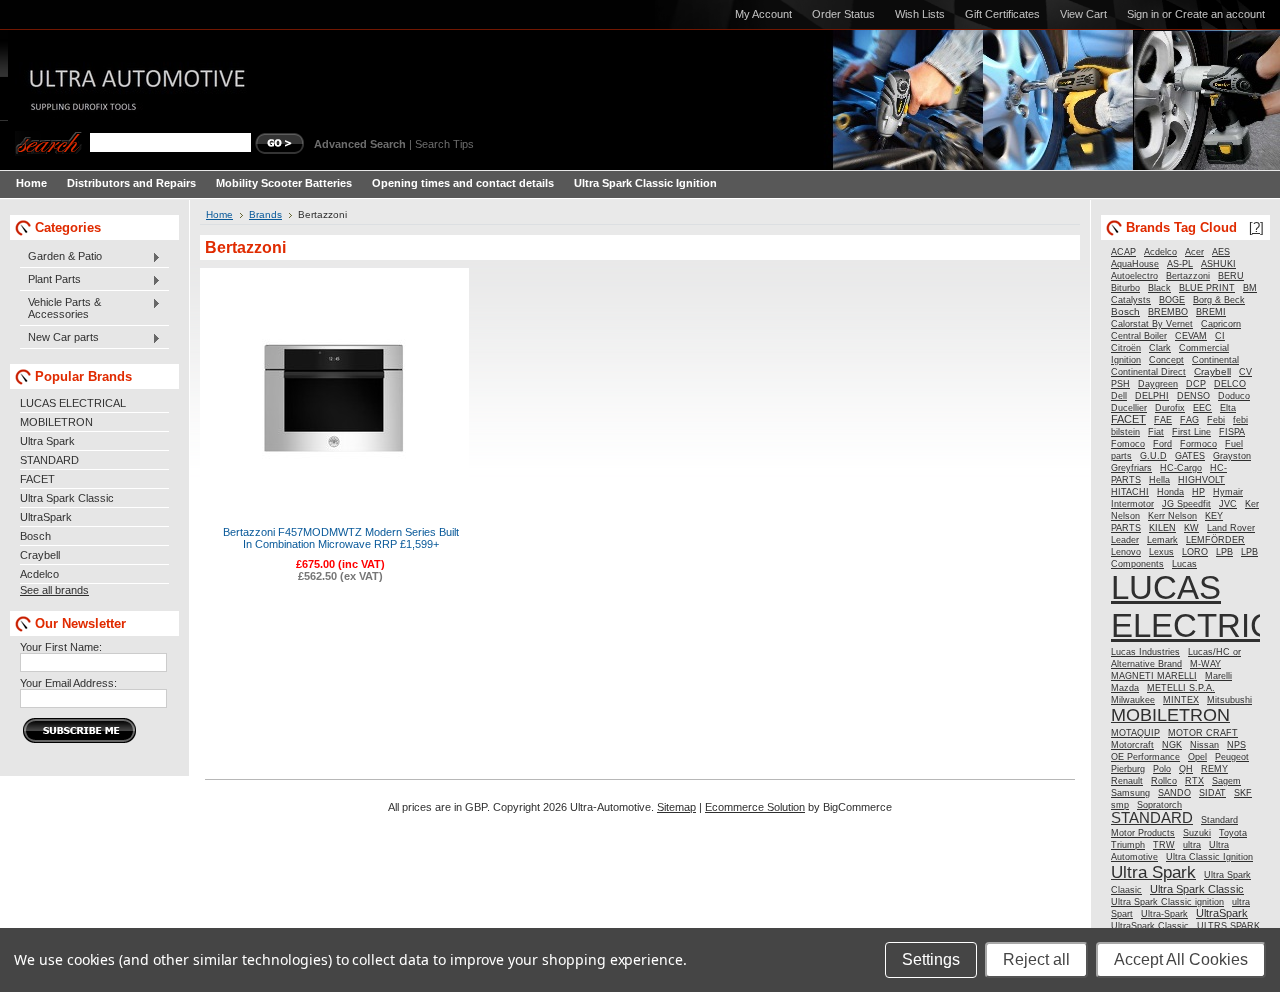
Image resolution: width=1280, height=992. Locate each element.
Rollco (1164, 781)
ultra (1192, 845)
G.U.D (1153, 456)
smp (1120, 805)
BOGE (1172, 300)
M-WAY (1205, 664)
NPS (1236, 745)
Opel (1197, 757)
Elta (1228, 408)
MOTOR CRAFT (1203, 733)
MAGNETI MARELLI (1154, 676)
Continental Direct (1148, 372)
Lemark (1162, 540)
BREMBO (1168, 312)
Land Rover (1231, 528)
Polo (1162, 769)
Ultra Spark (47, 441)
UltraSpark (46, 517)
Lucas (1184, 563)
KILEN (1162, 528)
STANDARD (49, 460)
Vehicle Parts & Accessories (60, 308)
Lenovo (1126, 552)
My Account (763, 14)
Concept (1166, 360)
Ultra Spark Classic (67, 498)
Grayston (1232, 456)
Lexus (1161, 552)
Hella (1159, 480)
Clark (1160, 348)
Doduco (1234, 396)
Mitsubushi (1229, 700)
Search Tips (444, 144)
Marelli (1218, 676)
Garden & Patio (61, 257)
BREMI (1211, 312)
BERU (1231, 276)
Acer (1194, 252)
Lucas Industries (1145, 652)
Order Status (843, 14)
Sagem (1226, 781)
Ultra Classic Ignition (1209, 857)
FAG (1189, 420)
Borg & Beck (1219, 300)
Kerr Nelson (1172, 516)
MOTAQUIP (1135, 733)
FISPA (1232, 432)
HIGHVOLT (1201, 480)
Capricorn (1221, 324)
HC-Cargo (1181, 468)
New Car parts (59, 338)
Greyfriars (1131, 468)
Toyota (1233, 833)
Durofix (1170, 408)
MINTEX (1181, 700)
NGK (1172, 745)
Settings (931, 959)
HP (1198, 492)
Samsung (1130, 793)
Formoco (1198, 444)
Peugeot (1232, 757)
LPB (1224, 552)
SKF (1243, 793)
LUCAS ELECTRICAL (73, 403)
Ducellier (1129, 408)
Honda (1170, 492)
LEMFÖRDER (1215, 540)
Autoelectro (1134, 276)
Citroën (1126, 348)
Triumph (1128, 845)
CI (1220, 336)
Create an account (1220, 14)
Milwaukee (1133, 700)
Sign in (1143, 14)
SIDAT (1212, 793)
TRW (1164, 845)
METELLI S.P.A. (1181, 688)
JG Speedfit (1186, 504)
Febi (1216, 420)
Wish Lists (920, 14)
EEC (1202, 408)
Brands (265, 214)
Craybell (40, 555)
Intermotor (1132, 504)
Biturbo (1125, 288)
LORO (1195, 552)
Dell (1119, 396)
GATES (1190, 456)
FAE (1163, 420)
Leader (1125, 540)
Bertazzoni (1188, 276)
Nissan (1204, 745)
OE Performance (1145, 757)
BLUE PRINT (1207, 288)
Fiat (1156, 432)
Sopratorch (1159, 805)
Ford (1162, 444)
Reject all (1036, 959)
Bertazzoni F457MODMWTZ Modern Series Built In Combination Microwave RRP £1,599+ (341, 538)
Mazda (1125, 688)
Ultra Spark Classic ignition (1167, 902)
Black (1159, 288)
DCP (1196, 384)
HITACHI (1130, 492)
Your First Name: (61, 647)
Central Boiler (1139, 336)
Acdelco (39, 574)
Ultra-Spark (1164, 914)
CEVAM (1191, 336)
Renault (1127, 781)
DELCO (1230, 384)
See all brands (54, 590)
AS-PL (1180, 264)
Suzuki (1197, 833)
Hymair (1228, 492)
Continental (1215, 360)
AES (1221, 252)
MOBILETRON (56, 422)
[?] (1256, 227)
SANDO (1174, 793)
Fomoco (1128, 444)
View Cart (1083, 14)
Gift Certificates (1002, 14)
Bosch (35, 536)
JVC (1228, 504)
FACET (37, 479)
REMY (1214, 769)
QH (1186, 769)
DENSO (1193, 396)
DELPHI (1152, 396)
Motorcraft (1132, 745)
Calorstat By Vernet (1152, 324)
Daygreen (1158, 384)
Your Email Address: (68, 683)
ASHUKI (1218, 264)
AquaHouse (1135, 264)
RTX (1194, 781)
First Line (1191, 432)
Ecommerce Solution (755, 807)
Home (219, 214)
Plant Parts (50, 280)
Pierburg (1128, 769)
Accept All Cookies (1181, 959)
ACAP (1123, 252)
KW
★ ★ ★ ★ ★ ★ ★
** What the exercise asks **
Copy the data verbatim, skipping any image it holds.

** Solution to this problem **
Image resolution: width=1280, height=992. Locate each element.
Rollco (1164, 781)
ultra (1192, 845)
G.U.D (1153, 456)
smp (1120, 805)
BOGE (1172, 300)
M-WAY (1205, 664)
NPS (1236, 745)
Opel (1197, 757)
Elta (1228, 408)
MOTOR CRAFT (1203, 733)
MAGNETI MARELLI (1154, 676)
Continental Direct (1148, 372)
Lemark (1162, 540)
BREMBO (1168, 312)
Land Rover (1231, 528)
Polo (1162, 769)
Ultra Spark (47, 441)
UltraSpark (46, 517)
Lucas (1184, 563)
KILEN (1162, 528)
STANDARD (49, 460)
Vehicle Parts & Accessories (60, 308)
Lenovo (1126, 552)
My Account (763, 14)
Concept (1166, 360)
Ultra Spark Classic (67, 498)
Grayston (1232, 456)
Lexus (1161, 552)
Hella (1159, 480)
Clark (1160, 348)
Doduco (1234, 396)
Mitsubushi (1229, 700)
Search Tips (444, 144)
Marelli (1218, 676)
Garden & Patio (61, 257)
BREMI (1211, 312)
BERU (1231, 276)
Acer (1194, 252)
Lucas Industries (1145, 652)
Order Status (843, 14)
Sagem (1226, 781)
Ultra Classic Ignition (1209, 857)
FAG (1189, 420)
Borg & Beck (1219, 300)
Kerr Nelson (1172, 516)
MOTAQUIP (1135, 733)
FISPA (1232, 432)
HIGHVOLT (1201, 480)
Capricorn (1221, 324)
HC-Cargo (1181, 468)
New Car parts (59, 338)
Greyfriars (1131, 468)
Toyota (1233, 833)
Durofix (1170, 408)
MINTEX (1181, 700)
NGK (1172, 745)
Settings (931, 959)
HP (1198, 492)
Samsung (1130, 793)
Formoco (1198, 444)
Peugeot (1232, 757)
LPB (1224, 552)
SKF (1243, 793)
LUCAS ELECTRICAL (73, 403)
Ducellier (1129, 408)
Honda (1170, 492)
LEMFÖRDER (1215, 540)
Autoelectro (1134, 276)
Citroën (1126, 348)
Triumph (1128, 845)
CI (1220, 336)
Create an account (1220, 14)
Milwaukee (1133, 700)
Sign in (1143, 14)
SIDAT (1212, 793)
TRW (1164, 845)
METELLI S.P.A. (1181, 688)
JG Speedfit (1186, 504)
Febi (1216, 420)
Wish Lists (920, 14)
EEC (1202, 408)
Brands (265, 214)
Craybell (40, 555)
Intermotor (1132, 504)
Biturbo (1125, 288)
LORO (1195, 552)
Dell (1119, 396)
GATES (1190, 456)
FAE (1163, 420)
Leader (1125, 540)
Bertazzoni (1188, 276)
Nissan (1204, 745)
OE Performance (1145, 757)
BLUE PRINT (1207, 288)
Fiat (1156, 432)
Sopratorch (1159, 805)
Ford (1162, 444)
Reject all (1036, 959)
Bertazzoni F457MODMWTZ Modern Series Built In Combination Microwave RRP £1,599+ (341, 538)
Mazda (1125, 688)
Ultra Spark Classic ignition (1167, 902)
Black (1159, 288)
DCP (1196, 384)
HITACHI (1130, 492)
Your First Name: (61, 647)
Central Boiler (1139, 336)
Acdelco (39, 574)
Ultra-Spark (1164, 914)
CEVAM (1191, 336)
Renault (1127, 781)
DELCO (1230, 384)
See all brands (54, 590)
AS-PL (1180, 264)
Suzuki (1197, 833)
Hymair (1228, 492)
Continental (1215, 360)
AES (1221, 252)
MOBILETRON (56, 422)
[?] (1256, 227)
SANDO (1174, 793)
Fomoco (1128, 444)
View Cart (1083, 14)
Gift Certificates (1002, 14)
Bosch (35, 536)
JVC (1228, 504)
FACET (37, 479)
REMY (1214, 769)
QH (1186, 769)
DENSO (1193, 396)
DELPHI (1152, 396)
Motorcraft (1132, 745)
Calorstat By Vernet (1152, 324)
Daygreen (1158, 384)
Your Email Address: (68, 683)
ASHUKI (1218, 264)
AquaHouse (1135, 264)
RTX (1194, 781)
First Line (1191, 432)
Ecommerce Solution (755, 807)
Home (219, 214)
Plant Parts (50, 280)
Pierburg (1128, 769)
Accept All Cookies (1181, 959)
ACAP (1123, 252)
KW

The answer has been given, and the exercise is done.